I have always argued that there is nothing novel or surprising in the plans of my buildings. Just as our bodies have changed little during the last 10,000 years, so I enter my buildings in the middle and hollow out a big space in their centre so that people may meet and then repair to smaller spaces around them for privacy. These structures are as simple in large concept as they may become complex and sophisticated in their detailed design. This dividing and ordering of space is mediated by the device of an Order, which is an novel sort of 'Ordine' that I have developed over the past 35 years. I deal with the nature of this 'Working Order' more fully elsewhere. It serves, as do all 'Trabeated Architectures' to empower the 'room-spaces' it frames.

Its function, with respect to colour and decoration, is to 'empower', that is to say 'powerfully frame' and 'virtually' bring into being, the planes of the otherwise merely 'built' ceiling, floor and walls, raising them to the conceptual status of a 'view'. I have also dealt, elsewhere, with the origins of Modern Architectural Composition in the final collapse of Perspective Space.

My project, for the last 13 years, has been to invent a form of 'painting' that could recover the use of these 'viewing screens' to Architecture. It has been a long research, with many difficult and damaging rebuffs. But it has met with some success, at last, in the Shaper ceiling of Duncan Hall, in Rice University, Houston Texas. This ceiling, together with its terrazzo floor, and a fully coloured, 100 M (300'0") long, interior, was commissioned on December 12th 1995, half way through the construction process itself. It was designed in London and vetted by the University 'Interiors Subcommittee' that flew across the Atlantic. It was manufactured by a process, that I call 'Video-Secco', involving painting, photography and computer-processing in London, canvas materials from Ohio, mechanical spray-painting in Skelmersdale, ceiling tile-manufacture in Toronto, and erection (taking only two days) in Houston, by July 1996.

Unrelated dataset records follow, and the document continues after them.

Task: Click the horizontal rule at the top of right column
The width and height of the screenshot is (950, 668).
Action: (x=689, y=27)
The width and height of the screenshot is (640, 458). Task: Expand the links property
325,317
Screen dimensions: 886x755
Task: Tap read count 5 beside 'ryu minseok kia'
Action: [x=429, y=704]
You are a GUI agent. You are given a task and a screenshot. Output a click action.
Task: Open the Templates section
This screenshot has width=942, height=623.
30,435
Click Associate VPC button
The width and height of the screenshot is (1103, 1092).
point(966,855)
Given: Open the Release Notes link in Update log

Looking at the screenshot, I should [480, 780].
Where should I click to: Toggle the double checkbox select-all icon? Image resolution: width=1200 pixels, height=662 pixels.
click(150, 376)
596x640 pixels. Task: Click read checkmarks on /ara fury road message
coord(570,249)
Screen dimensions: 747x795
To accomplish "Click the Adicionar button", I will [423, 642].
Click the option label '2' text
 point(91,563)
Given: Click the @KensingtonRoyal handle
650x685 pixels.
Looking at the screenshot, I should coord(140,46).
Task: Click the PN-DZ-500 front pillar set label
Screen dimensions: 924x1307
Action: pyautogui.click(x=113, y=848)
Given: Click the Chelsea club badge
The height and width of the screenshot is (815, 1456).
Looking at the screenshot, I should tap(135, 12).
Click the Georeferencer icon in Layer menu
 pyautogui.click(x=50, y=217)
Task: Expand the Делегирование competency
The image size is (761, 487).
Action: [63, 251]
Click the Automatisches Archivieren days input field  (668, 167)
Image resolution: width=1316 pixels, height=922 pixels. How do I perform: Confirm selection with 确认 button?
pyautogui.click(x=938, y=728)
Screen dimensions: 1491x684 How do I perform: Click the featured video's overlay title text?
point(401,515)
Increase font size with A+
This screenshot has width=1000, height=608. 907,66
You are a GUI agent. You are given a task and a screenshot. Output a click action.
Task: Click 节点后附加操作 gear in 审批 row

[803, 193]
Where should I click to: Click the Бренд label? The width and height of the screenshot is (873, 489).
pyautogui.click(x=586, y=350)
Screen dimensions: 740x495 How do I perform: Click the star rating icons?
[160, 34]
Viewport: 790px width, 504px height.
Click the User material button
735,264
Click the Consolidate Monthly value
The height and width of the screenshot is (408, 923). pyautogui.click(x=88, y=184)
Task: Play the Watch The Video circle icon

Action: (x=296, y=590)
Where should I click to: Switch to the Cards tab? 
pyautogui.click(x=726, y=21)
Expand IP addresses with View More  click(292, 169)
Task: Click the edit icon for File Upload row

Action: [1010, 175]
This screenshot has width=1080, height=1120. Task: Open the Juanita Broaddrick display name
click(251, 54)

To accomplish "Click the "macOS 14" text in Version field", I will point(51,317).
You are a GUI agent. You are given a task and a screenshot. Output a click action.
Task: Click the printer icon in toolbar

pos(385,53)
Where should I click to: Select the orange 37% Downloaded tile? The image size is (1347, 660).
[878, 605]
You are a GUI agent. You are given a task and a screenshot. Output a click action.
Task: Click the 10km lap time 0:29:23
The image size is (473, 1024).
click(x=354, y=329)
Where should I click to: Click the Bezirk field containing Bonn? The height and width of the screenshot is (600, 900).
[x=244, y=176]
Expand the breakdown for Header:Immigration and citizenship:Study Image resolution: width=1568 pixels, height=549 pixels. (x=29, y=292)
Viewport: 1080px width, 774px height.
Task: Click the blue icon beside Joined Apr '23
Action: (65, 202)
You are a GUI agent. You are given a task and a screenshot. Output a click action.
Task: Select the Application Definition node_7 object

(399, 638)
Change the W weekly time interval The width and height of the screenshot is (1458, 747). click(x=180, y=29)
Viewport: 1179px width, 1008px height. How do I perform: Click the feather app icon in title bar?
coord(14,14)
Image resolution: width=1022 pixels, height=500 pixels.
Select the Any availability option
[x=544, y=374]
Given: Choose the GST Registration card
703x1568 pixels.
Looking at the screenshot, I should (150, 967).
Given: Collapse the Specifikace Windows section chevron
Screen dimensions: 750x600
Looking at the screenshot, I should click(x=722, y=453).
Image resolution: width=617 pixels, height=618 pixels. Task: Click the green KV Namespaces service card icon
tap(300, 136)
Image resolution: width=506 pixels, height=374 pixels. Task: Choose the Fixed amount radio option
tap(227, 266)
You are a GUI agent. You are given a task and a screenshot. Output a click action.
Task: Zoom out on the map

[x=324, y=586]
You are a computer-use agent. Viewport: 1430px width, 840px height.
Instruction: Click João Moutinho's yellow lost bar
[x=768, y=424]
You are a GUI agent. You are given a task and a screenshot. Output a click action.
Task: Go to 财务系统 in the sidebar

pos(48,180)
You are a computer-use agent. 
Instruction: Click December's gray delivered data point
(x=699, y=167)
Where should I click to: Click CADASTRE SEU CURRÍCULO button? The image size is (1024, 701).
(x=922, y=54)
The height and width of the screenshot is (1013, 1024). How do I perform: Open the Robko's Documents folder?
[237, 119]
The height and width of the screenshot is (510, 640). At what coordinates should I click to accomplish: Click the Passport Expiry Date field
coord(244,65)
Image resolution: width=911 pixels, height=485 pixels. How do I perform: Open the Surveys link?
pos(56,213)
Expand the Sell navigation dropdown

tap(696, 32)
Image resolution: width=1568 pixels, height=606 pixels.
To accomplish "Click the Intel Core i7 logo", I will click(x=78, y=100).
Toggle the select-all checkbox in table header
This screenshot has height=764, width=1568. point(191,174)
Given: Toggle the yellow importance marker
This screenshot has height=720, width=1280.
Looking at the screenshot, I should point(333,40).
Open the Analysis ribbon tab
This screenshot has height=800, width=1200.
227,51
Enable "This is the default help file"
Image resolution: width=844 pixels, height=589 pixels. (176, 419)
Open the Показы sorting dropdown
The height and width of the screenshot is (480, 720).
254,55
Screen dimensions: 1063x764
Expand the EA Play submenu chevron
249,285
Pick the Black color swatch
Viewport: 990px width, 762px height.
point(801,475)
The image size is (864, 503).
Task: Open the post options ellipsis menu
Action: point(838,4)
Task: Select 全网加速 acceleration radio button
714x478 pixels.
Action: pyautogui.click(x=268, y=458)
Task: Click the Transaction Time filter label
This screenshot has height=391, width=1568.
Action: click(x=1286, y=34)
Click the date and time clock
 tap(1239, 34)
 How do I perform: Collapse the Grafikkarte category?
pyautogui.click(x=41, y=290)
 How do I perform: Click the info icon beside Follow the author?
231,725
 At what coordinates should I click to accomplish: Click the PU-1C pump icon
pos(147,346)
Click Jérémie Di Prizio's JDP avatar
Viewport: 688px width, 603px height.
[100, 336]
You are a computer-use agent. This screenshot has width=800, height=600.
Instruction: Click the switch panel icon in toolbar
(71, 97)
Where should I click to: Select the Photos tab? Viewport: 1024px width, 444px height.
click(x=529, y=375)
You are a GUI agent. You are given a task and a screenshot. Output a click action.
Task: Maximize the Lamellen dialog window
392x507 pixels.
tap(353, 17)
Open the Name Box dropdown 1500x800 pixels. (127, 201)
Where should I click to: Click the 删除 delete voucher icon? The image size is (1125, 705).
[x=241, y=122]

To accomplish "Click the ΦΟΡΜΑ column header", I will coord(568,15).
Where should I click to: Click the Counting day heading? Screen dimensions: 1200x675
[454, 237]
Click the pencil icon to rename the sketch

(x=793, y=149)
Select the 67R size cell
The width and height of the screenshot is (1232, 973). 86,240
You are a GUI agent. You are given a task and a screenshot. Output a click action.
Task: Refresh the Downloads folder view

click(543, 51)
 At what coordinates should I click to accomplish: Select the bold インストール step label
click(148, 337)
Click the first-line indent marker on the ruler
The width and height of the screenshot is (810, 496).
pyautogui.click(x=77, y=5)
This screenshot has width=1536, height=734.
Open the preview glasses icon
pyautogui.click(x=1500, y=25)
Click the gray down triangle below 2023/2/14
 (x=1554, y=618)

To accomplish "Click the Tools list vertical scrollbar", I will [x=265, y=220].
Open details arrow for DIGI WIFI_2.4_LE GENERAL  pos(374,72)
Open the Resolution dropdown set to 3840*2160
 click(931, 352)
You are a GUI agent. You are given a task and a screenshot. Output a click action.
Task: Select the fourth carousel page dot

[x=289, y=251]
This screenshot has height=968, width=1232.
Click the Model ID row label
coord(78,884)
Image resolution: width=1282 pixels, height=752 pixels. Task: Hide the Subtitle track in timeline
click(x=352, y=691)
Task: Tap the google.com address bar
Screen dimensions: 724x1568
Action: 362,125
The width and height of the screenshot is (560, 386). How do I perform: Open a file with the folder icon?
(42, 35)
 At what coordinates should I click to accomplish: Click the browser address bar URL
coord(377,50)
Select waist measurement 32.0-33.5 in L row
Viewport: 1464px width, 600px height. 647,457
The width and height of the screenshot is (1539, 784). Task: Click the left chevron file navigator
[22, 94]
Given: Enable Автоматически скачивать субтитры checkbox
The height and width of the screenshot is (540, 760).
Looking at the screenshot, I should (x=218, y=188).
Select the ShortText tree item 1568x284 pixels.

The aesthetic character of this 'painting' ,which I call 'Iconic Engineering', rather than 'Art', is derived from the commonplaces of 20C graphics which one finds in every supermarket as derived from Leger, Juan Gris, Picasso et al. It is our common heritage from the invention of non, or anti-perspectival, 'cubist space'. There is nothing 'exceptional' in this and I do not see it, or my own work, as entering the field of research and invention characteristic of the 'Gallery'. My relation to 'Art', as 'Fine Art', is rather that of the practical engineer to the 'pure laboratory scientist'.

After many failures, involving the development of huge schemes involving the use of 'Fine Artists', such as David Hockney (who declined, I am sure rightly, to work 'to commission') to paint ceilings and the marshalling of a team of Artists to make a great buon fresco ceiling for the Judge Institute (as recommended by the Royal Fine Art Institute), I have succeeded, if only at my own, relatively modest, 'architectural' level, by relying on an iconological culture derived from my own discipline, Architecture, and a graphic design culture that is equally native to the 20C Architectural Medium. Although it is clearly unusual for an Architect to 'paint a ceiling' today, the precedents are all there in the past. It became very clear that no 'fine artist' of major reputation relished the prospect of lowering his status to that of a mere 'craftsman' by 'working to order' and following an iconographic programme-such as recounting of the 'novelties' of some particular Institution, like a University.

Nor is it sufficient to merely pin various pieces of Artistic Craftsmanship, or Craftsmanly Art, onto the dull bodies of contemporary buildings. This project, of 'x' percent for Art, serves only as an inadequate figleaf to cover the iconic nakedness of contemporary architectural culture. The Mother of the Arts, driven out into the real world, needs a more persuasive wardrobe.. This is not to say that there is no place for the craftsman-designer-consultant in contemporary Architecture. It is to redirect their interest away from handworking small fragments into considering how they can serve to clothe the huge expanses of a building's fabric in a some more cost-effective way. In short anyone who seeks to be of real use to my project will only succeed by bringing an ability to deliver an iconically developed surface at a much lower cost per square measure than any 'straight' handicraft can manage. Our ceiling for Texas, manufactured all over the world, cost one tenth that of its buon fresco equivalent. This is the difference between the fact that in Houston there is a ravishingly beautiful, as well as densely intellectualised, vault, whereas in Cambridge there is a somewhat arcane and purely architectural 'joke' (although 'decorative'enough) veneered in English ash. Neither could any 'craftsperson', that I know, been of any use to either, in helping to improve their cost-effectiveness.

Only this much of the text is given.